On Thanksgiving Day 2006, my father, James "Buzz" Waters, was waiting to be disenrolled from the Medicaid reform pilot program in Duval County so that a high-risk cardiologist in Alachua County would see him. Jacksonville cardiologists referred my father to the Alachua doctor because apparently there was not a high-risk cardiologist in the Duval County Medicaid reform program. This wait proved to be fatal.
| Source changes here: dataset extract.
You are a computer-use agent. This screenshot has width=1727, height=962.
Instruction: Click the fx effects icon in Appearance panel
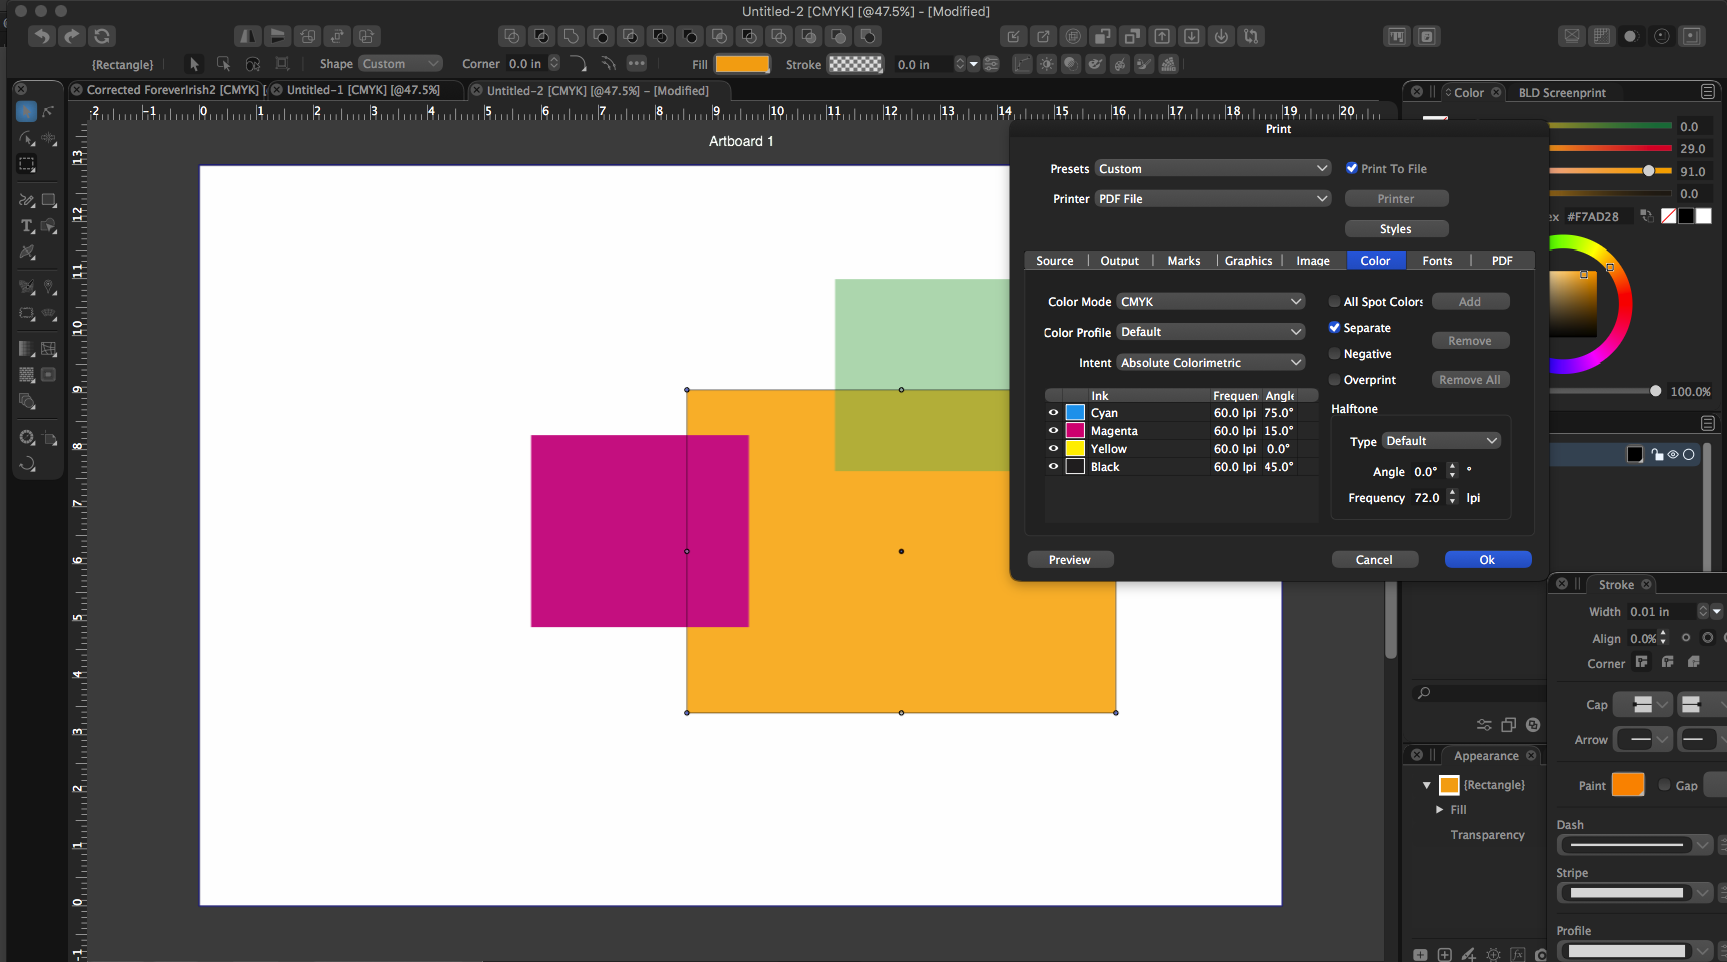pos(1518,954)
Before Medicaid reform my father would have been able to immediately make an appointment and be seen by the cardiologist in Alachua county. Two years ago the state introduced a pilot program to North Florida and Broward county that required more Medicaid recipients to join Medicaid HMOs. Proponents of the pilot claimed that Medicaid Reform would result in increased choices of health plans and providers. But by forcing more Medicaid patients into Medicaid HMOs it has instead created new barriers to care. In fact patients are now unable to access specialists who accept Medicaid but are outside reform plan networks without experiencing unnecessary and sometimes fatal delays. Because the specialist my father needed to see was not part of Duval county's Medicaid reform network, he had to waste precious time going through the disenrollment process before he could even make an appointment with the out of network high risk cardiologist. New Medicaid plan enrollments only start at the beginning of the month. As a result, the time frame for effectuating disenrollment from a plan is a frustrating and ludicrous obstacle for high-risk patients who have immediate needs that cannot wait. My father didn't make it to December 1. He died on that Thanksgiving Day, November 23.